SECURITIES AND EXCHANGE COMMISSION
                             WASHINGTON, D.C. 20549

                                ----------------

                                  SCHEDULE 13G
                                 (RULE 13d-102)

             INFORMATION TO BE INCLUDED IN STATEMENTS FILED PURSUANT
           TO RULES 13D-1(b) (c) AND (d) AND AMENDMENTS THERETO FILED
                            PURSUANT TO RULE 13d-2(b)
                               (AMENDMENT NO. __)*

                      Trans World Entertainment Corporation
             ------------------------------------------------------
                                (Name of Issuer)

                                  Common Stock
             ------------------------------------------------------
                         (Title of Class of Securities)

                                    89336Q100
             ------------------------------------------------------
                                 (CUSIP Number)

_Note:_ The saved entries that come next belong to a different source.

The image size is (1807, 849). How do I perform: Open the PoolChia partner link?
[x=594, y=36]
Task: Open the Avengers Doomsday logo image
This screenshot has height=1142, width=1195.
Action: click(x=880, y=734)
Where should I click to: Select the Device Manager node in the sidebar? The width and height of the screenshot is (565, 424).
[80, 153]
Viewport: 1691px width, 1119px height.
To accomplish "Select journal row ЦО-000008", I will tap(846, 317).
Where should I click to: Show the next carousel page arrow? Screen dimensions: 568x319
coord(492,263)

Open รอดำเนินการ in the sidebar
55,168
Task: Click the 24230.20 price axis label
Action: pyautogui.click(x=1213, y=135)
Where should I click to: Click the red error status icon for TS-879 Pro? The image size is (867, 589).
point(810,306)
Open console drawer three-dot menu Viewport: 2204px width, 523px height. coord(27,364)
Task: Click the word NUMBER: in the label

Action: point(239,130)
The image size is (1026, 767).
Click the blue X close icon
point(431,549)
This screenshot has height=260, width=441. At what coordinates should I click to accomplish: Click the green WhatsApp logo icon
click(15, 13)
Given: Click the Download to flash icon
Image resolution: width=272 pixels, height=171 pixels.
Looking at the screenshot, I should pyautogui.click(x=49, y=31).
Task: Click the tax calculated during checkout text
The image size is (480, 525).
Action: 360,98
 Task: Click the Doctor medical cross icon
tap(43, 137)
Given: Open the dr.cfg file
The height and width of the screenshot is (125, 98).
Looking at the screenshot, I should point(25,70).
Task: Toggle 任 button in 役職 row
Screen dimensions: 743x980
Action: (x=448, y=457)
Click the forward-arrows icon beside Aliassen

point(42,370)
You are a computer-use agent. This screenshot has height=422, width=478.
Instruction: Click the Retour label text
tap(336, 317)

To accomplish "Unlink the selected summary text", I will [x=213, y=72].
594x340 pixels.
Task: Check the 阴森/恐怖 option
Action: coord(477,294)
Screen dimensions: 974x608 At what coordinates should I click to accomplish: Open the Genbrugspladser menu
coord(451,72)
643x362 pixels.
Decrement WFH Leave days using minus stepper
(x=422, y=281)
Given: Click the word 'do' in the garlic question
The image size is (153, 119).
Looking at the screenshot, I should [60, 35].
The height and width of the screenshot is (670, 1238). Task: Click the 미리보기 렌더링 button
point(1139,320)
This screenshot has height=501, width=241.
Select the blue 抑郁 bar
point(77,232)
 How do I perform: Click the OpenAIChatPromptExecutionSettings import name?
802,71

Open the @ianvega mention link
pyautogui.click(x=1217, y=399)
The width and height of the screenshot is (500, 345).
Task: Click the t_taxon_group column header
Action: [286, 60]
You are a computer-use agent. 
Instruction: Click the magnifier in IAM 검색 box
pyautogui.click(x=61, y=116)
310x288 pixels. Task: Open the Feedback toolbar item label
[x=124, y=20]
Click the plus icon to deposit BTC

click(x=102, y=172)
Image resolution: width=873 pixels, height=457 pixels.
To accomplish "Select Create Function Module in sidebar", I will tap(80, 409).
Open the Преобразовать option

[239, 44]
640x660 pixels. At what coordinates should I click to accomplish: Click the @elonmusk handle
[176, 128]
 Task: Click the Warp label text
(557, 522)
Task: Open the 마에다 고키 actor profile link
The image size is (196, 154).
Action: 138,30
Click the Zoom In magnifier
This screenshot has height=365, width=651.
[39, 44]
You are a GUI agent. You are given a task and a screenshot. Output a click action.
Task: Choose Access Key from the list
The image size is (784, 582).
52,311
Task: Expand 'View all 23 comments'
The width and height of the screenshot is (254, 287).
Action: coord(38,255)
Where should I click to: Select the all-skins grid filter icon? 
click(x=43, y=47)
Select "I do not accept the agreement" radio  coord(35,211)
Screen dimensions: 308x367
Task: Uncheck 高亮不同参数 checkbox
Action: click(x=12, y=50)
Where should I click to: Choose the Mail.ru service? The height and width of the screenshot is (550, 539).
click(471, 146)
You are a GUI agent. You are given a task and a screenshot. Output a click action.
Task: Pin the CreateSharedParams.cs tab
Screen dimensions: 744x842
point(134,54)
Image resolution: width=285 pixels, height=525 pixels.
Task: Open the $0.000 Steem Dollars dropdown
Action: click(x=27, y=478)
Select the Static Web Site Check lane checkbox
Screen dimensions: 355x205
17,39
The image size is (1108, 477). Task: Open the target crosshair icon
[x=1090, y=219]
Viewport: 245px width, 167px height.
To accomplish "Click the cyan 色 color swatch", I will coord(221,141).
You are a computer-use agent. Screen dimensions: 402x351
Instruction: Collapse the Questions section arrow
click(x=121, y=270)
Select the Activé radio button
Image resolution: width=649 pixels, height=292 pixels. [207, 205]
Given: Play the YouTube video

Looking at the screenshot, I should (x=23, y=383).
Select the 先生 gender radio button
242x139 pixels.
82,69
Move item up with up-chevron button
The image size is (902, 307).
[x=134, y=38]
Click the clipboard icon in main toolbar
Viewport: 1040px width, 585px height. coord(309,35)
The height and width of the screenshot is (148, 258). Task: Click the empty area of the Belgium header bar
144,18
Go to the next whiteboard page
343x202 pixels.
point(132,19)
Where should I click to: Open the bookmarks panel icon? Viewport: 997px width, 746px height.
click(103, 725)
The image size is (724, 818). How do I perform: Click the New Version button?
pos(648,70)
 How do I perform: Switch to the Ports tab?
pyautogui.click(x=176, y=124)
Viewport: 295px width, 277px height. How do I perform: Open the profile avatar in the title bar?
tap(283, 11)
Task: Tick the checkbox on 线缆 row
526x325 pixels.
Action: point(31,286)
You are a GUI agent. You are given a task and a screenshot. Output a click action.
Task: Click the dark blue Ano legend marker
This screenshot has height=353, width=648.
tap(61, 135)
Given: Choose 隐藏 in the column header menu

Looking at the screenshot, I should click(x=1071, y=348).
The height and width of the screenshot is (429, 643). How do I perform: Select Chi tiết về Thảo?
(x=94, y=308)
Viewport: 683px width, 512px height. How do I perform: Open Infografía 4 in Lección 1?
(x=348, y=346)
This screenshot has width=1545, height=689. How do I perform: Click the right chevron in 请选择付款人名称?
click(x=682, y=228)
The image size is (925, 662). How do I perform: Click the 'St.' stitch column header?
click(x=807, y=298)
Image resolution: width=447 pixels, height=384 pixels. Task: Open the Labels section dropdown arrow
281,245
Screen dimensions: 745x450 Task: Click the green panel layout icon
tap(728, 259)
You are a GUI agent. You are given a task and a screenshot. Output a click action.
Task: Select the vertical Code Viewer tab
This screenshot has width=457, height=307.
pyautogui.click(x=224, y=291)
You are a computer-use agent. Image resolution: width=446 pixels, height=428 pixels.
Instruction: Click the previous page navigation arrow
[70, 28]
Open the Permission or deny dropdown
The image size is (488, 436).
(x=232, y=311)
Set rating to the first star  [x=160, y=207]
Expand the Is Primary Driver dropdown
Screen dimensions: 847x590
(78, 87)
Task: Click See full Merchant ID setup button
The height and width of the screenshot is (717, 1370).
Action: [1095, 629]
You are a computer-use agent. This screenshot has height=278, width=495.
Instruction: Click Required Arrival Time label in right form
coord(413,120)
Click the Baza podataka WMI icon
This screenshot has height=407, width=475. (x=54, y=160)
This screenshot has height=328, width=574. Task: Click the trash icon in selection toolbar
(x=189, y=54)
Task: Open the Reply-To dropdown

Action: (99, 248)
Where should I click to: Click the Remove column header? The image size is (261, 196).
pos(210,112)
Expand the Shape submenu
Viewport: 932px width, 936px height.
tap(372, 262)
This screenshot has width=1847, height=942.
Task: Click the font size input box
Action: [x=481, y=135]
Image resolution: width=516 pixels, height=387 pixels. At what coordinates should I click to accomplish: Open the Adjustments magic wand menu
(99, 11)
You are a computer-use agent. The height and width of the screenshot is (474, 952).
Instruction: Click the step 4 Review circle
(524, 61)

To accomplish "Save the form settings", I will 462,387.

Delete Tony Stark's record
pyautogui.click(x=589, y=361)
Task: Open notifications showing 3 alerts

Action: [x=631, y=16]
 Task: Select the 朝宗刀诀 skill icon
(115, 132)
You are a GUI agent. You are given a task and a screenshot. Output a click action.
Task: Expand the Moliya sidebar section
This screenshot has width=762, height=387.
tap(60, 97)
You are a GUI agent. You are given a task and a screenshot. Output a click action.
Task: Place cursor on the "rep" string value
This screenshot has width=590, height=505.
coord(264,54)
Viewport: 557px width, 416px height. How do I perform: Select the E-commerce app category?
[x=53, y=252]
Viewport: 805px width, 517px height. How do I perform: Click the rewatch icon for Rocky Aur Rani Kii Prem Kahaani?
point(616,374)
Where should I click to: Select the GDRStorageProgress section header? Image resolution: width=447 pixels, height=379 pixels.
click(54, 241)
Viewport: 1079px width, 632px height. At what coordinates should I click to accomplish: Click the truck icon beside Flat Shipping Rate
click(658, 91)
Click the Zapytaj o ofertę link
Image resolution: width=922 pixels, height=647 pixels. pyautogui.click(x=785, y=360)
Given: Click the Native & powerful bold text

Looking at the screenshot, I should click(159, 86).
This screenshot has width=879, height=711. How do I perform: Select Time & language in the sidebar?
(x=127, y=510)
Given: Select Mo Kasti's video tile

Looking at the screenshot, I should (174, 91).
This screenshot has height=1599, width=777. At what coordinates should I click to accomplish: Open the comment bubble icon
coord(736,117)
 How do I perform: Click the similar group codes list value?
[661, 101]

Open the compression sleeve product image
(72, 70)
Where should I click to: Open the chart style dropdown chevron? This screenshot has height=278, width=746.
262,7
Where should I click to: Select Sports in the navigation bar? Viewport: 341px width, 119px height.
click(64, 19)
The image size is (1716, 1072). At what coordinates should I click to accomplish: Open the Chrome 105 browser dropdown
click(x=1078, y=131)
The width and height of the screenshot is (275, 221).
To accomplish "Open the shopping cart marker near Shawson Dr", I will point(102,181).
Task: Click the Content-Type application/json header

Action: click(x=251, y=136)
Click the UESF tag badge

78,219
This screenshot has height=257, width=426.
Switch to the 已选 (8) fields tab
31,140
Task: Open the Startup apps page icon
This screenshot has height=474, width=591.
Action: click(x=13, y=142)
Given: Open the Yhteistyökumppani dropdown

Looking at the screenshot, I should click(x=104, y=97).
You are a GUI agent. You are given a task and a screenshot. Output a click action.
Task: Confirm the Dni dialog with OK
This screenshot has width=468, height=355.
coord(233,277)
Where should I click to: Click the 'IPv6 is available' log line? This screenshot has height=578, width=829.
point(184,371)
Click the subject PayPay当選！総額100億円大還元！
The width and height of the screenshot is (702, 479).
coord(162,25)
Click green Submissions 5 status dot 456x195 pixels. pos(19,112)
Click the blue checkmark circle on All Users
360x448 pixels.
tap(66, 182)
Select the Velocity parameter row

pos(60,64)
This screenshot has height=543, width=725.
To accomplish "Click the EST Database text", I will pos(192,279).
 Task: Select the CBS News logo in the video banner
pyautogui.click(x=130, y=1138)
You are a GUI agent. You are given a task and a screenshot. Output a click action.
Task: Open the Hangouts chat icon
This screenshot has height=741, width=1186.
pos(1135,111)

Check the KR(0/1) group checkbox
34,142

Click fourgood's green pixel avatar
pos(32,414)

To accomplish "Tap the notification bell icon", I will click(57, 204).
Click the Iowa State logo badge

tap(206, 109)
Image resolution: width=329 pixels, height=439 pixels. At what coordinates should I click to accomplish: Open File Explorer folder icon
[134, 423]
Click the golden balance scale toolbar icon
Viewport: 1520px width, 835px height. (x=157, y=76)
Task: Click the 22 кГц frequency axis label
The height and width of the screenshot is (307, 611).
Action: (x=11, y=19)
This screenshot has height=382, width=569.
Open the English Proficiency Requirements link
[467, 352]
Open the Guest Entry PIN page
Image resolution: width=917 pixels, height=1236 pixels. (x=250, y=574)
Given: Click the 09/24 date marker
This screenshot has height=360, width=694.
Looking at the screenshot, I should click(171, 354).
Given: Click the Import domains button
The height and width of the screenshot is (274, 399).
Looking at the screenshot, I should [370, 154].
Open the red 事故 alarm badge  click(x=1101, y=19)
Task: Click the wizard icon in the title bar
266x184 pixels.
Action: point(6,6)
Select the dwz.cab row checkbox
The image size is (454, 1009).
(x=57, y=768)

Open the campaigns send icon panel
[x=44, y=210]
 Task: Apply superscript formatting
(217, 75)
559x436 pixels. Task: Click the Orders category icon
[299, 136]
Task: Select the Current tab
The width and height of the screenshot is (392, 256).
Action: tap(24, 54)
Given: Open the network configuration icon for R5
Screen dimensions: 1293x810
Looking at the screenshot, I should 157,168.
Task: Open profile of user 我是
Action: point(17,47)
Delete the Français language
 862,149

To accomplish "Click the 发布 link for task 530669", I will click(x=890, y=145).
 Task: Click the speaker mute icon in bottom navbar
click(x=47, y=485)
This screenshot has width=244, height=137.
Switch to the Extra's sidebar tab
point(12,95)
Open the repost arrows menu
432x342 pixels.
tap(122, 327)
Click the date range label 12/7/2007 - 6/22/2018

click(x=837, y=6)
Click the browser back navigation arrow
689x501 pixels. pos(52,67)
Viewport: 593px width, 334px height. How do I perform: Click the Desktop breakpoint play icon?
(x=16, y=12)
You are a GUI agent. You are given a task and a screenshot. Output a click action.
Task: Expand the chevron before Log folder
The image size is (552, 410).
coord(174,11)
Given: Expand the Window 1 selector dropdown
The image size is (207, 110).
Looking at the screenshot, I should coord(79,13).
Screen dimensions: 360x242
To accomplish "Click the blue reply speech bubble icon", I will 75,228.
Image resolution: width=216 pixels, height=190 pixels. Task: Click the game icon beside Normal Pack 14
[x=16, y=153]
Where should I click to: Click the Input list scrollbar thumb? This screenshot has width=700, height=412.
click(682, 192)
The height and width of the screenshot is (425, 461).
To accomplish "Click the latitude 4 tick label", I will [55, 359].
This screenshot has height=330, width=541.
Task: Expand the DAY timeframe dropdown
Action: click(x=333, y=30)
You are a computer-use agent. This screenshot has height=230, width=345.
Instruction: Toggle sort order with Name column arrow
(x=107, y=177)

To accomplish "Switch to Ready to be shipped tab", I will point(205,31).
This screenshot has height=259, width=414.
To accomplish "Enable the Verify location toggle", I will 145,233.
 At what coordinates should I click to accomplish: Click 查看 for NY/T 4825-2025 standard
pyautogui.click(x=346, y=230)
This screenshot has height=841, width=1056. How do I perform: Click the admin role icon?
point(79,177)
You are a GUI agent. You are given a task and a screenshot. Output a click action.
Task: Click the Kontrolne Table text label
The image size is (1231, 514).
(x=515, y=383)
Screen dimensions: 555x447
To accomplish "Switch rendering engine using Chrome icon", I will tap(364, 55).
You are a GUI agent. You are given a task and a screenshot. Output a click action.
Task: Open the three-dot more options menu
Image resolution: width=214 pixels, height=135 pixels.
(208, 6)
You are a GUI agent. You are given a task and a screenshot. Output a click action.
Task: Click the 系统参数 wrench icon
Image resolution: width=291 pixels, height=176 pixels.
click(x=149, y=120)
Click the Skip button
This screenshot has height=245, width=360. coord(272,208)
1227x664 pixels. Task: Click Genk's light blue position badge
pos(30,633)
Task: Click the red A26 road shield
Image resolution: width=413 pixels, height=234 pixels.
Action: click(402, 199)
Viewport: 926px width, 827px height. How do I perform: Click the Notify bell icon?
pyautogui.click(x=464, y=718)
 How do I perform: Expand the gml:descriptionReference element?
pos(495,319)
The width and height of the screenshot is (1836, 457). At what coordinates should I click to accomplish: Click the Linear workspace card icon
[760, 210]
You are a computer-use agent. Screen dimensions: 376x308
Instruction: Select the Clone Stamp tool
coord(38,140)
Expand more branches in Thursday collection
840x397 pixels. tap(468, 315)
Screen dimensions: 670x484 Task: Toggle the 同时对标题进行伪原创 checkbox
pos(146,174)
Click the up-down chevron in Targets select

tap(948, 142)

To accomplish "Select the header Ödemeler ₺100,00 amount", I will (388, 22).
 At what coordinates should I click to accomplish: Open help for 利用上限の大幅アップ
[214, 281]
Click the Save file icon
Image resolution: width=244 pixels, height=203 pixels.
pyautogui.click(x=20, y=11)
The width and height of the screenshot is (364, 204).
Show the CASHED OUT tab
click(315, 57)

                                  May 17, 2006
             ------------------------------------------------------
            (Date of Event which Requires Filing of this Statement)

     Check the appropriate box to designate the rule pursuant to which this
                               Schedule is filed:
                                [ ] Rule 13d-1(b)
                                [X] Rule 13d-1(c)
                                [ ] Rule 13d-1(d)

                                   Page 1 of 5

                    ----------------------------------------

* The remainder of this cover page shall be filled out for a reporting person's
initial filing on this form with respect to the subject class of securities, and
for any subsequent amendment containing information which would alter
disclosures provided in a prior cover page.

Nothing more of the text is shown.